According to Gartner, many business and IT leaders fail at utilizing social media effectively because they do not understand mass collaboration. They use a “provide and pray” approach, expecting online community participation to just happen. It’s just one of the reasons why communities fail.
What happens instead is that users have an initial interest and then lose that interest as they discover that the platform is too difficult to use collaboratively. Applying the six core design principles creates a better social media environment for meaningful collaboration and social community participation, Gartner says.
1. Seed, incentivize and engage
User and community participation is the driving force behind successful mass collaboration. Some companies think of social media as a one-way street, an opportunity for them to put out the information they want people to know.
The design becomes driven by this goal instead of making a social outlet where people can easily participate in the conversation and add meaningful content. Leaders should focus on giving information that seeds discussion and provide social incentives (social status, gamification techniques etc.), to join in.
2. Collective: the unifying cause of community participation
People will swarm if the purpose within the community is compelling enough to each individual personally and the timing is right. It is fairly easy to get people to join a community and visit to contribute ideas around a unifying cause. Business leaders must have a specific reason why people should collaborate and contribute to a community. This is their purpose. Their reason for community participation.
A purpose must be meaningful, identifiable and clearly defined for the target audience. Leaders should employ a “tipping point plan,” making use of events both online and in the physical world, to act as a community catalyst.
3. Transparency: from community participation to community validation
Successful social media outlets allow users to view other people’s participation. This transparency is a key difference between social media and other content sharing methods, such as knowledge management systems and Web content management. Creating an environment with transparency gives the community the ability to grow, to improve, and to self-correct.
Leaders can use tools within a transparent environment to encourage greater participation. Ratings functions, such as star ratings, classifying a post as helpful or not helpful, giving something a thumbs up or thumbs down, allow for feedback that helps to encourage better content. Allowing comment and voting are other ways to provide feedback and participation. Sharing and tagging features draw people in.
Transparency can also be used to show incentives. Badges, virtual currencies and other gamification mechanisms or recognition methods make people more likely to become active users.
4. Independence: the freedom of community participation
Gating mechanisms impede mass collaboration. Moderators or designs within a social media platform that prevent or discourage individuals from collaborating should be eliminated whenever possible.

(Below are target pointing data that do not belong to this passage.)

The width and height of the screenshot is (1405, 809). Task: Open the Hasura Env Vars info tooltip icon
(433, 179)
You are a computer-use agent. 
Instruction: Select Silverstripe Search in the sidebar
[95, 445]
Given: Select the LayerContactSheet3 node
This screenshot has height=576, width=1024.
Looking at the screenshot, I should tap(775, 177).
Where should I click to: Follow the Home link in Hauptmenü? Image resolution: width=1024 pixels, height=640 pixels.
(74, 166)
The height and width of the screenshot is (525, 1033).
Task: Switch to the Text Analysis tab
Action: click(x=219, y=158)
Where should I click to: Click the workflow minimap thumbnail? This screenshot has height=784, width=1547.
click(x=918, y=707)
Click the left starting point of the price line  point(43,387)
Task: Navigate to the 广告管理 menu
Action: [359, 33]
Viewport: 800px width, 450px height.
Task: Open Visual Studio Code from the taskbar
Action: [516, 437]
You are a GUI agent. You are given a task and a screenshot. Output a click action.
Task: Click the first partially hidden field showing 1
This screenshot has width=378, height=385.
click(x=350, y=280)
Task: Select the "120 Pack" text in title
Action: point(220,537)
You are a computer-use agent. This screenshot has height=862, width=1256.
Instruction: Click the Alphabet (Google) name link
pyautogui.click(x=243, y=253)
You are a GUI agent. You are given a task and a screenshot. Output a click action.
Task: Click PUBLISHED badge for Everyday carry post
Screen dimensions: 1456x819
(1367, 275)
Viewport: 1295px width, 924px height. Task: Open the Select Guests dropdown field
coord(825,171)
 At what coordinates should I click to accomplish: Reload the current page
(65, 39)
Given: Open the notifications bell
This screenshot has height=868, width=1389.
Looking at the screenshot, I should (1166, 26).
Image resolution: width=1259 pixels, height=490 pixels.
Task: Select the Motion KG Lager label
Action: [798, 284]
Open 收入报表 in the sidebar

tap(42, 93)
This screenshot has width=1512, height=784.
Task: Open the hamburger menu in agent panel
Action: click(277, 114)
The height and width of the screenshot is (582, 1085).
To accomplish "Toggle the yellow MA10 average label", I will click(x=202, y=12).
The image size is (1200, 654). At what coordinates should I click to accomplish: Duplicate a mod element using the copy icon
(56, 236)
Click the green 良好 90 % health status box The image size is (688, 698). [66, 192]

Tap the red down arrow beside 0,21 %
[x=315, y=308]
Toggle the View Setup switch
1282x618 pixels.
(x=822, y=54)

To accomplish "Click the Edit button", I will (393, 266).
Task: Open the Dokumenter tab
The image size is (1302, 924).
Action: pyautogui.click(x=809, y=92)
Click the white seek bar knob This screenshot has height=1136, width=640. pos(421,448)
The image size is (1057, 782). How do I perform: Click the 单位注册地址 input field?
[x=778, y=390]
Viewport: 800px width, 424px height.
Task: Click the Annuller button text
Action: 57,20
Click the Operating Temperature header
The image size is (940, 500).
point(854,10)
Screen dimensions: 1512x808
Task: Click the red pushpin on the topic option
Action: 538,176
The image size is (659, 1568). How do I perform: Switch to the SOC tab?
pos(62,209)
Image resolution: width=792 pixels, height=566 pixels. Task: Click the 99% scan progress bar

Independence allows for anyone to participate anytime without relying on anyone else.
5. Persistence and scaled value
Another important feature of social media is the ability to capture information and interaction. A post on a social media site can be seen in its entirety and then shared or augmented. When people talk over the phone, information is not effectively captured.
Gartner recommends that companies strive to make it easy for users to capture content through evolving technologies. Companies benefit from discovering what content is critical to their purpose. They need to observe how much persistence is desired within the community as well as the quantity of contribution worth capturing.
6. Emergence and self-direction
Mass collaboration allows for behaviors to emerge gradually as users interact. In traditional systems, behaviors can be regulated and designed, but not so with mass collaboration in social media.
Allowing the communities to self-direct leads to more interaction, more ideas, and greater productivity.